Microsoft has recently added Android and iPhone versions of Office as well. Again, these are optimised for viewing documents rather than creating them, but it means you can make changes to your Office documents from most phones on the market. They all tie in to your Office 365 account, and you can be sure any changes you make won’t spoil your formatting.
Business advantage
We’ve already touched upon the hosted email benefits of Office 365, but its power for businesses – particularly for small businesses – comes when you consider the enterprise-level services it offers. Enterprises have long benefited from SharePoint and Lync, but Office 365 brings them in reach of the smallest company, and with minimal hassle.
Most business subscriptions come with SharePoint Online, providing individual and company-wide storage for common data, files and documents.
Lync Online, which comes with the business and enterprise subscriptions, gives you presence, instant messaging, application and desktop sharing, plus video- and audio-conferencing. You can even link it to your phone system or a VoIP provider to provide click-to-dial wherever you see a name in any Office application. In addition, Office 365 Enterprise subscriptions now include the social web features of Yammer Enterprise Network at no extra cost.
Collaboration
When it comes to collaboration, Microsoft is rapidly catching up with Google Drive. It’s now easy to create a document, spreadsheet or presentation using a desktop version of Office and then open it up to everyone else – employees, other companies, friends, family – for editing and comments.
At long last, it’s now possible for several people to make real-time edits using Office Web Apps and see others’ changes as they’re made. You can keep the document open in your desktop app and refresh it to see changes, but we recommend switching to the Web Apps, since you’ll see these changes as they happen. Of course, it’s possible to share and collaborate using any of the online services; the advantage of Office 365 is that it gives you the power of the desktop apps when you’re creating or making heavy edits to a document.
Value for money

Click to enlarge. Note: In addition to these prices, taken from the Microsoft web site, businesses should also check with their IT provider for up to date prices now that Office 365 sales have been opened up to channel partners. Also, the name Office 365 Home Premium will change to Office 365 Home this month. Finally, a $9 per month (or $89 per year) option called Office 365 Personal is also coming soon.
Although we baulk at the thought of spending $12 per month on Office 365 Home Premium, it offers decent value – if you use all the features. This is especially true if you want to use Office on multiple machines. For a serious backup regime, 20GB of online storage is enough, an hour’s worth of Skype calls have a rough value of $2, and you’re buying five licences – enough for most families’ needs.
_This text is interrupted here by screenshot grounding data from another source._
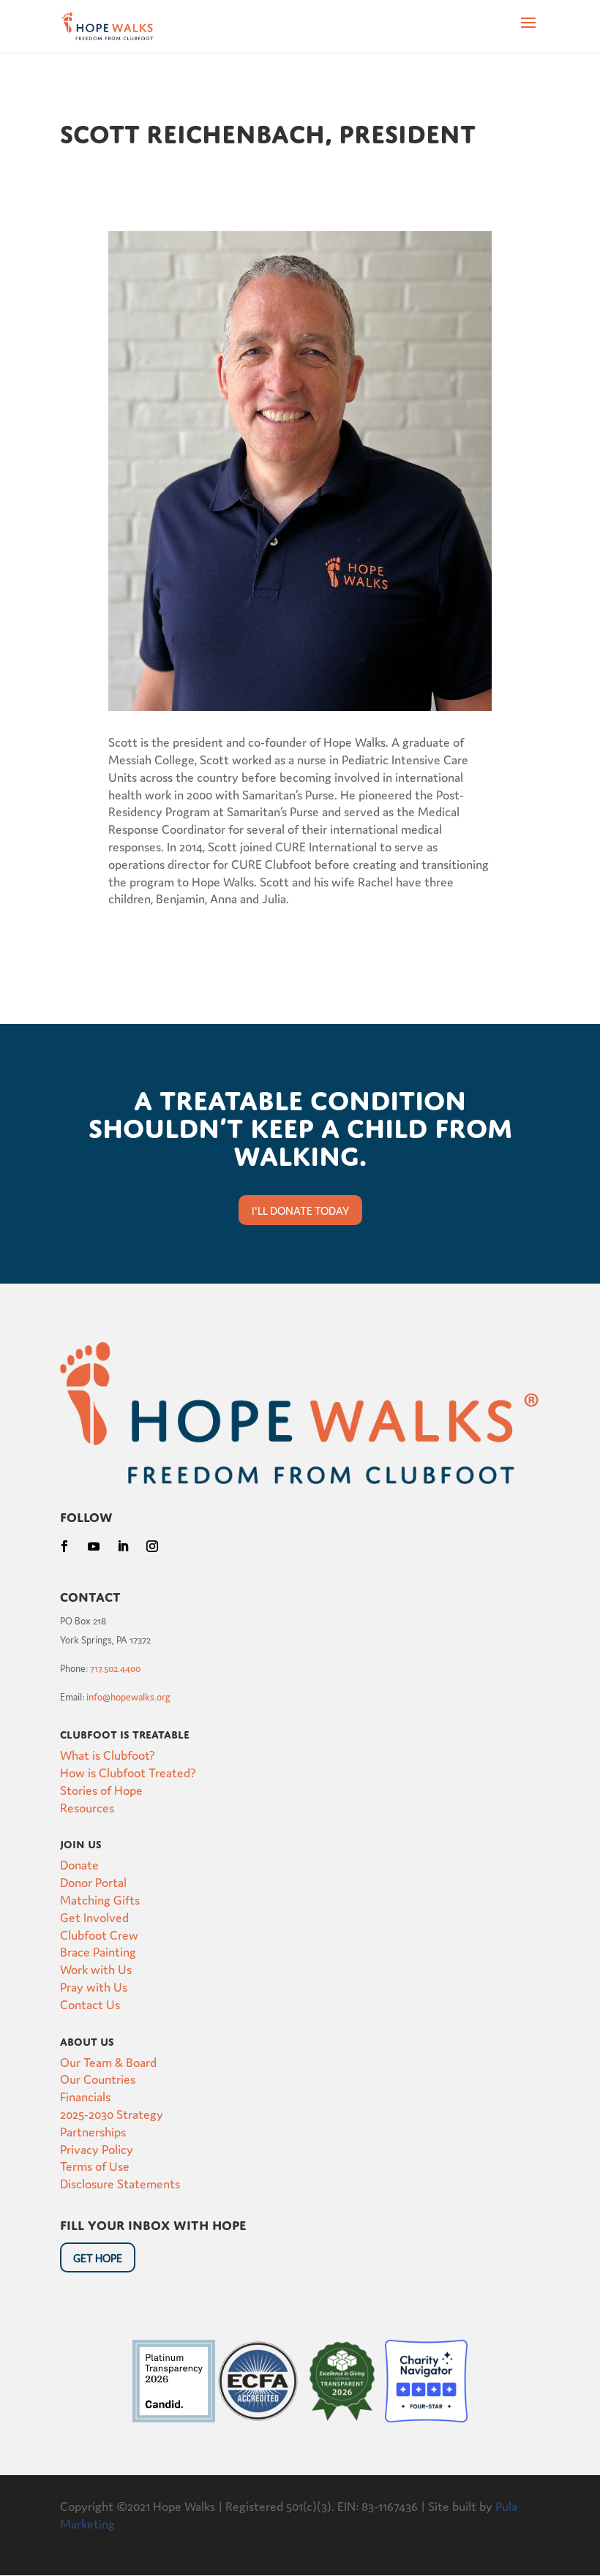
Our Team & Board (108, 2061)
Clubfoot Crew (99, 1934)
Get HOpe (97, 2257)
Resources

For businesses, the variety of packages on offer makes it difficult to pass a general judgement on Office 365’s value for money. What we can say, however, is that you’ll almost certainly be able to find a plan to suit your budget. The flexibility it offers means you can provide deluxe packages, with all the powerful tools, for those who need them, as well as basic email and intranet access for those who don’t.
Whatever your needs, the argument isn’t as simple as it once was.